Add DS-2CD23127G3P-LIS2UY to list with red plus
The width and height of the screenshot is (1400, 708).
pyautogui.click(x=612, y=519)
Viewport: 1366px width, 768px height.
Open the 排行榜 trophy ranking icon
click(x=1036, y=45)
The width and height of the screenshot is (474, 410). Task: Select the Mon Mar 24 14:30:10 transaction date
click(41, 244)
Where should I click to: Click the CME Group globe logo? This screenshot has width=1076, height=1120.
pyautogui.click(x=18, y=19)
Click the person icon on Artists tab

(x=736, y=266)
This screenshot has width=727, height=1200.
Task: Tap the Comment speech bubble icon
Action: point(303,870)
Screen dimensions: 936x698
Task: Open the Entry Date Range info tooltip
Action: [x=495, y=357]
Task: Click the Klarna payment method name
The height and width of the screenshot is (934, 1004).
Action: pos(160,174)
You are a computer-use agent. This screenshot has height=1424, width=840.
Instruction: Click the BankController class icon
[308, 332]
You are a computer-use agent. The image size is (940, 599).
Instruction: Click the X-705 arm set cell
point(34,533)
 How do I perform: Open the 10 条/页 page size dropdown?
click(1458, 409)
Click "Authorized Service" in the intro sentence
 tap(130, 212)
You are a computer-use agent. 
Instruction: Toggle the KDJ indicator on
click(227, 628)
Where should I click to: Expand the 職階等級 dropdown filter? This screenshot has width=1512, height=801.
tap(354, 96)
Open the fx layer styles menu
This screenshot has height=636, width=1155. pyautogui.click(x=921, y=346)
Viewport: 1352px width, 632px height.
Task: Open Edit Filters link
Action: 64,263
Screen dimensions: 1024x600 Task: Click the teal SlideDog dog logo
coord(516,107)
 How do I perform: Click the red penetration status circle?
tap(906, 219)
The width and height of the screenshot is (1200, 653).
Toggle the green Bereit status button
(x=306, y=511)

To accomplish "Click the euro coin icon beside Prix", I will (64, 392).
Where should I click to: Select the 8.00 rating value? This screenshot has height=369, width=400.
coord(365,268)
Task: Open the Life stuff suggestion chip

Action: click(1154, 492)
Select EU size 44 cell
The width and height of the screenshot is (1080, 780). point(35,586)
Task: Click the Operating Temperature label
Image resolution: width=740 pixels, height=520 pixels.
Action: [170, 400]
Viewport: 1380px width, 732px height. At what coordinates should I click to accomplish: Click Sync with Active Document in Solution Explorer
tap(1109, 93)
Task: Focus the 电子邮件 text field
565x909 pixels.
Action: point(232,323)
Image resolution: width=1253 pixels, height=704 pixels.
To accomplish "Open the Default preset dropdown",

▸ Task brief:
Recast every line of the records above as a JSON list of strings, one string per line, with blank lines left out.

▸ Problem solution:
[
  "Add DS-2CD23127G3P-LIS2UY to list with red plus",
  "The width and height of the screenshot is (1400, 708).",
  "pyautogui.click(x=612, y=519)",
  "Viewport: 1366px width, 768px height.",
  "Open the 排行榜 trophy ranking icon",
  "click(x=1036, y=45)",
  "The width and height of the screenshot is (474, 410). Task: Select the Mon Mar 24 14:30:10 transaction date",
  "click(41, 244)",
  "Where should I click to: Click the CME Group globe logo? This screenshot has width=1076, height=1120.",
  "pyautogui.click(x=18, y=19)",
  "Click the person icon on Artists tab",
  "(x=736, y=266)",
  "This screenshot has width=727, height=1200.",
  "Task: Tap the Comment speech bubble icon",
  "Action: point(303,870)",
  "Screen dimensions: 936x698",
  "Task: Open the Entry Date Range info tooltip",
  "Action: [x=495, y=357]",
  "Task: Click the Klarna payment method name",
  "The height and width of the screenshot is (934, 1004).",
  "Action: pos(160,174)",
  "You are a computer-use agent. This screenshot has height=1424, width=840.",
  "Instruction: Click the BankController class icon",
  "[308, 332]",
  "You are a computer-use agent. The image size is (940, 599).",
  "Instruction: Click the X-705 arm set cell",
  "point(34,533)",
  " How do I perform: Open the 10 条/页 page size dropdown?",
  "click(1458, 409)",
  "Click \"Authorized Service\" in the intro sentence",
  " tap(130, 212)",
  "You are a computer-use agent. ",
  "Instruction: Toggle the KDJ indicator on",
  "click(227, 628)",
  "Where should I click to: Expand the 職階等級 dropdown filter? This screenshot has width=1512, height=801.",
  "tap(354, 96)",
  "Open the fx layer styles menu",
  "This screenshot has height=636, width=1155. pyautogui.click(x=921, y=346)",
  "Viewport: 1352px width, 632px height.",
  "Task: Open Edit Filters link",
  "Action: 64,263",
  "Screen dimensions: 1024x600 Task: Click the teal SlideDog dog logo",
  "coord(516,107)",
  " How do I perform: Click the red penetration status circle?",
  "tap(906, 219)",
  "The width and height of the screenshot is (1200, 653).",
  "Toggle the green Bereit status button",
  "(x=306, y=511)",
  "To accomplish \"Click the euro coin icon beside Prix\", I will (64, 392).",
  "Where should I click to: Select the 8.00 rating value? This screenshot has height=369, width=400.",
  "coord(365,268)",
  "Task: Open the Life stuff suggestion chip",
  "Action: click(1154, 492)",
  "Select EU size 44 cell",
  "The width and height of the screenshot is (1080, 780). point(35,586)",
  "Task: Click the Operating Temperature label",
  "Image resolution: width=740 pixels, height=520 pixels.",
  "Action: [170, 400]",
  "Viewport: 1380px width, 732px height. At what coordinates should I click to accomplish: Click Sync with Active Document in Solution Explorer",
  "tap(1109, 93)",
  "Task: Focus the 电子邮件 text field",
  "565x909 pixels.",
  "Action: point(232,323)",
  "Image resolution: width=1253 pixels, height=704 pixels.",
  "To accomplish \"Open the Default preset dropdown\","
]